Le pratiche orizzontali sono esemplificate dal percorso più ambizioso che sta coinvolgendo gli occupanti del Valle: la costituzione di una fondazione. Con la Fondazione Teatro Valle Bene Comune, il Valle potrà diventare un soggetto economicamente autosufficiente. «Già da gennaio è possibile aderire con una sottoscrizione e contribuire al capitale sociale depositato in un conto aperto sulla Banca Etica. Contiamo di far nascere la Fondazione nel prossimo ottobre.» Nei mesi scorsi l’assemblea del Valle ha redatto una proposta di Statuto della Fondazione e l’ha resa disponibile su internet. Il testo dello statuto utilizza la piattaforma E-mend, un sistema di riscrittura collettiva in rete: ognuno può avanzare emendamenti al testo, commentarlo, proporre variazioni nella disposizione dei punti. Tutti i soggetti interessati alla ridefinizione della cultura come bene comune possono intervenire nella scrittura delle leggi e sarà l’assemblea del Valle a decidere quali modifiche accogliere e quale variazioni apportare.

Lo stesso percorso di riscrittura collettiva delle regole è stato intrapreso dall’Ex Asilo Filangieri. Dopo le aperture di De Magistris e dell’assessore Lucarelli, gli occupanti hanno ribadito che ogni definizione della natura, degli obiettivi e dello statuto dell’Asilo non può essere un’imposizione dell’amministrazione, ma deve provenire dai cittadini e dai lavoratori che ogni giorno vivono gli spazi occupati. È così che anche a Napoli, a metà giugno, è partito il progetto di scrittura delle regole di autogoverno dell’Asilo. Nuove forme di scrittura legislativa affiancano gli organi tradizionali e istituzionali preposti a definire il diritto e le regole della comunità: sono le assemblee dell’occupazione a essere responsabili della ricodificazione delle leggi e la loro azione diventa una riappropriazione attiva – e condivisa con il resto della cittadinanza – del potere di scrivere e legiferare. Una scrittura oltre la crisi della rappresentanza che coinvolge le democrazie occidentali.
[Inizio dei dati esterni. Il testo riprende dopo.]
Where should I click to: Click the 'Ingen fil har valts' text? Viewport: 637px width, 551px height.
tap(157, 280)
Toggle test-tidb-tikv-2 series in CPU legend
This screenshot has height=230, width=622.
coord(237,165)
Si conclude la terza e ultima parte delle riflessioni su un viaggio fra Roma e Napoli. Sfreccio verso nord – il tramonto si allunga alla mia sinistra – su treni che raggiungono i trecento chilometri orari; Torino si avvicina insieme alla notte. Con salti veloci percorro a ritroso il cammino della mia esperienza. Gli spazi che ho visitato sperimentano nuove forme di democrazia diretta e rilanciano una scrittura partecipata degli statuti; le occupazioni sottraggono gli spazi urbani al controllo neoliberista e li restituiscono alla cittadinanza; i lavoratori dello spettacolo impiegano il loro tempo libero per sperimentare nuove forme di politica culturale e sottrarsi allo sfruttamento e al precariato; i luoghi del sapere e della creatività sono secessioni dall’industria culturale e dai modi di produzione del capitalismo corrente e aprono a nuove pratiche di collettivizzazione dei mezzi di produzione dello spettacolo. Scrivo queste parole sul mio portatile – ho trovato una presa sotto il mio tavolino – e l’ultimo sole della giornata si riflette sul metallo cromato del treno che divora il paesaggio.